===== PROVIDED PASSAGE =====
I was never living in a big town like Thessaloniki, then the second biggest town in Greece. And I was never away from my family and friends for longer than a week or two. And then that event for me was like, are you going to you know what are you doing, it was so so scary.

Daniel 32:07
Oh yeah

Teodora 32:09
I think every journey, every every journey the beginning and the unknown that's that's the main thing the unknown when you don't know what's going to happen what what do you don't know what's in front of you you're fearful.

Daniel 32:24
Yeah that's what stops most of us when we don't know what where to go we usually stand still we don't go anywhere. We stay on the same situation, the same spot. But when you overcome their fear like it when you get into the unknown and you walk to the other side and all good and actually in a better in a better situation, it's give you the power to like oh well I can absolutely. You can you feel like could, you can do almost anything because you have to reinvent yourself right? You have to adopt you have to learn a language. In most cases, you need to learn language. You need to create your own life because you, you probably were in the same situation where everything you had was all your possession were in a luggage, in a suitcase, right? You're all your life is there and from living in a house with everything you add, like everything you collected over the years, it's there and then you move to a different country on your own with all your belongings in a suitcase, and you have to start your life from scratch from that suitcase.
=====
EXERCISE TASK A: Swap "center point" for "midpoint" in the records between the line holding "Determine the (X, Y)" and the end of the records, inclusive, and give those lines back with everything else unchanged and the pictures omitted.
===== INPUT DATA =====
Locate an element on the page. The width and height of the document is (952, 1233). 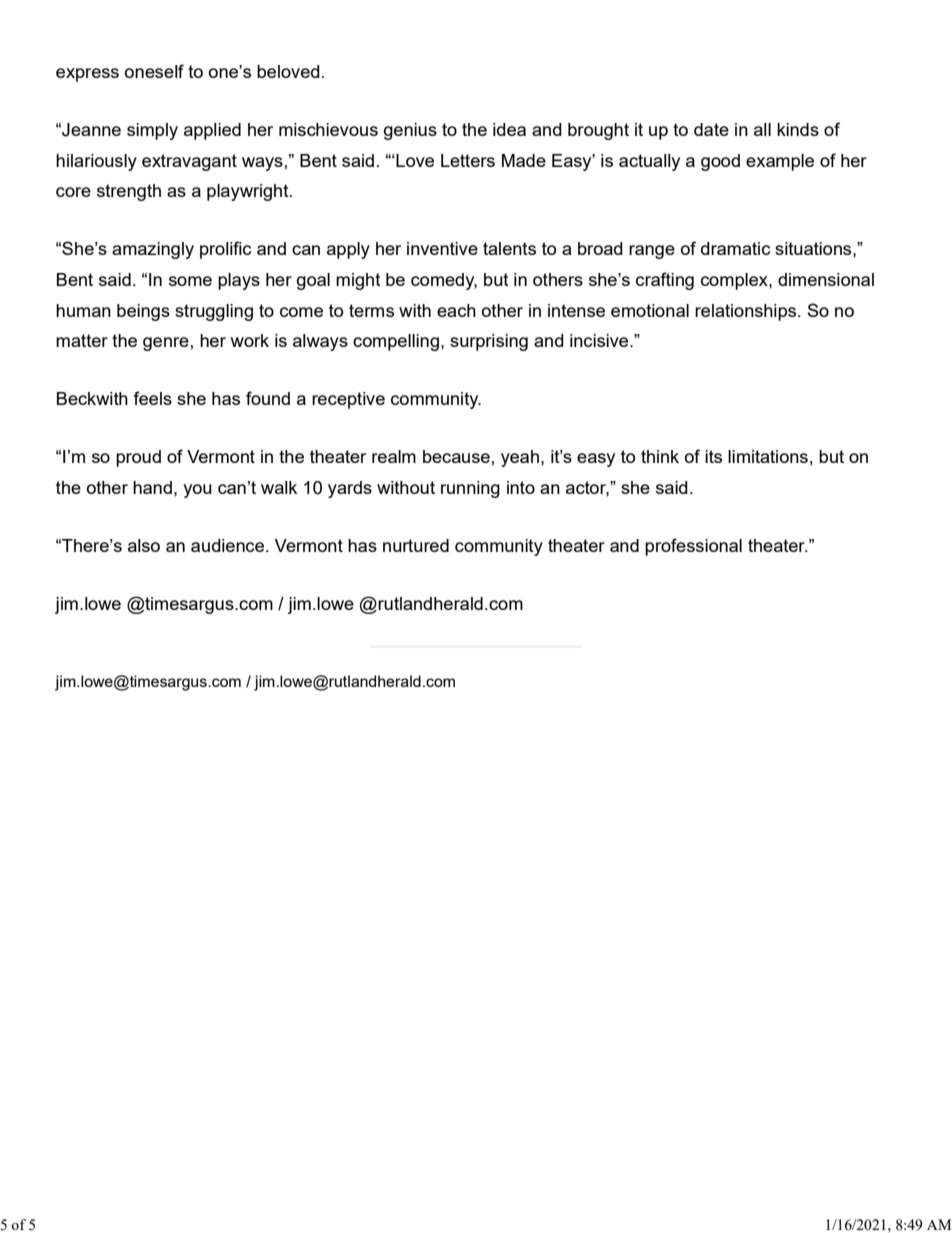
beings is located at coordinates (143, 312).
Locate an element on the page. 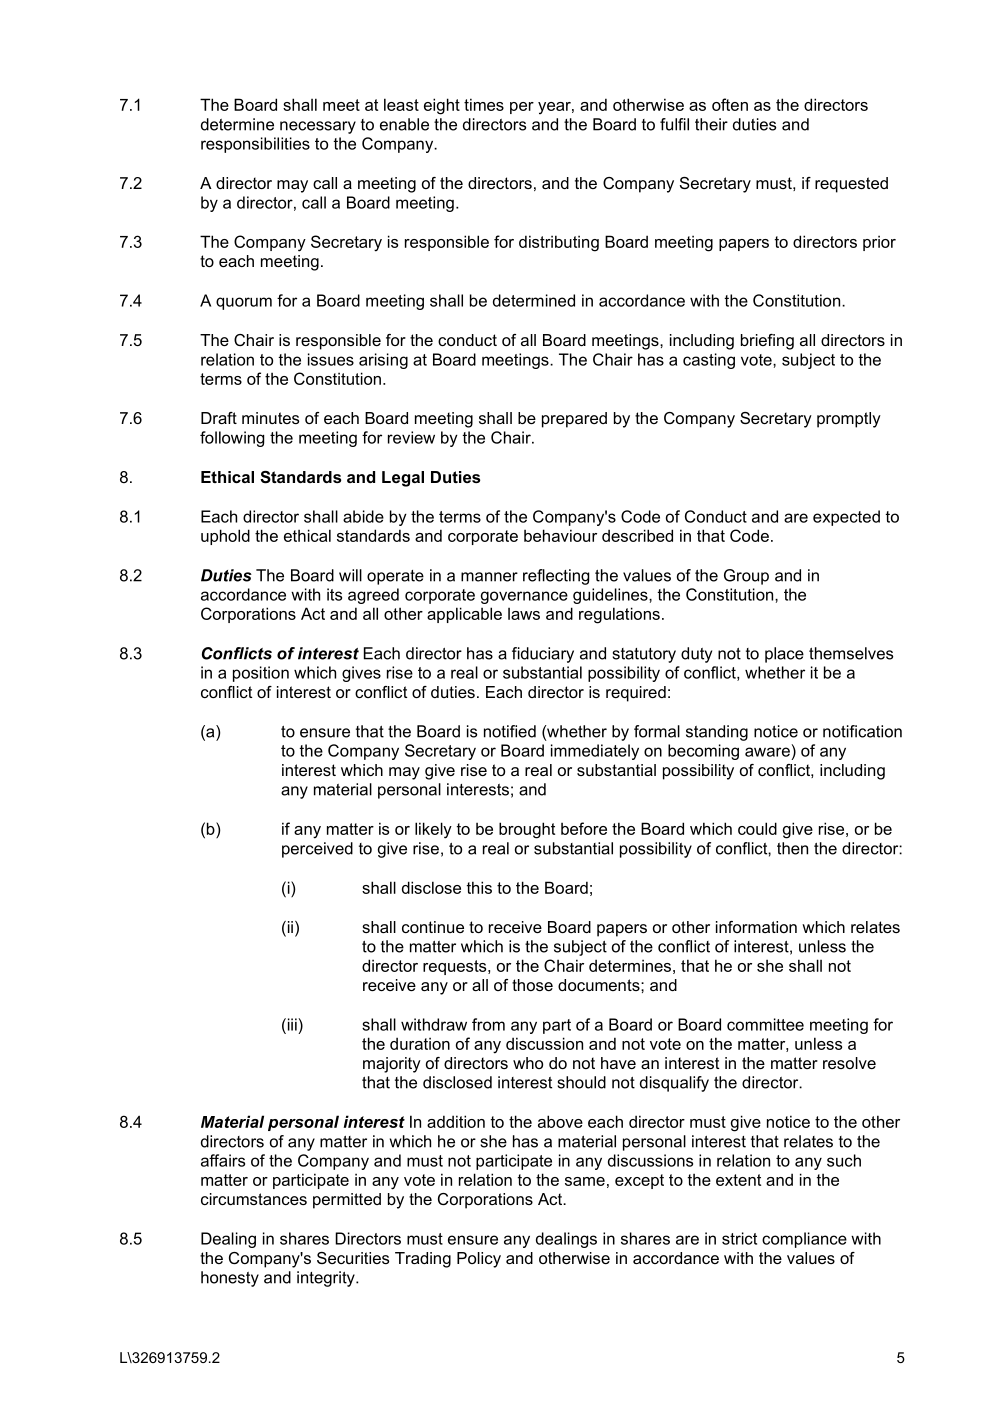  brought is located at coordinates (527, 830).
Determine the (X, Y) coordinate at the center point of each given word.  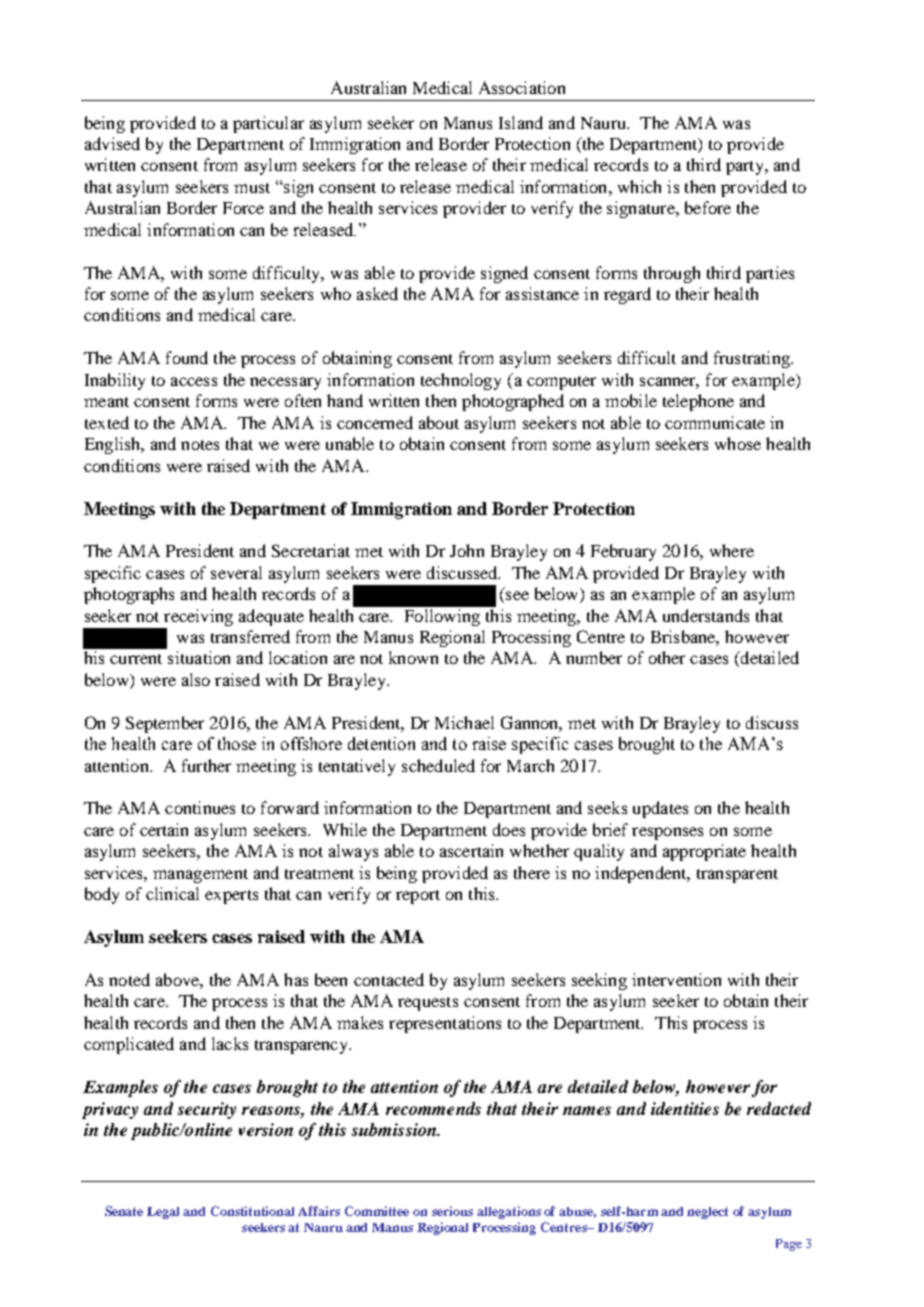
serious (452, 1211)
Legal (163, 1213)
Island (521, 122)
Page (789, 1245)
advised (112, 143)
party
=====
EXERCISE TASK B: In the conversation transcript, how does Teodora describe Thessaloniki's size at the time?

CORRECT RESULT A:
Determine the (X, Y) coordinate at the midpoint of each given word.  
serious (452, 1211)
Legal (163, 1213)
Island (521, 122)
Page (789, 1245)
advised (112, 143)
party

CORRECT RESULT B: It was then the second biggest town in Greece.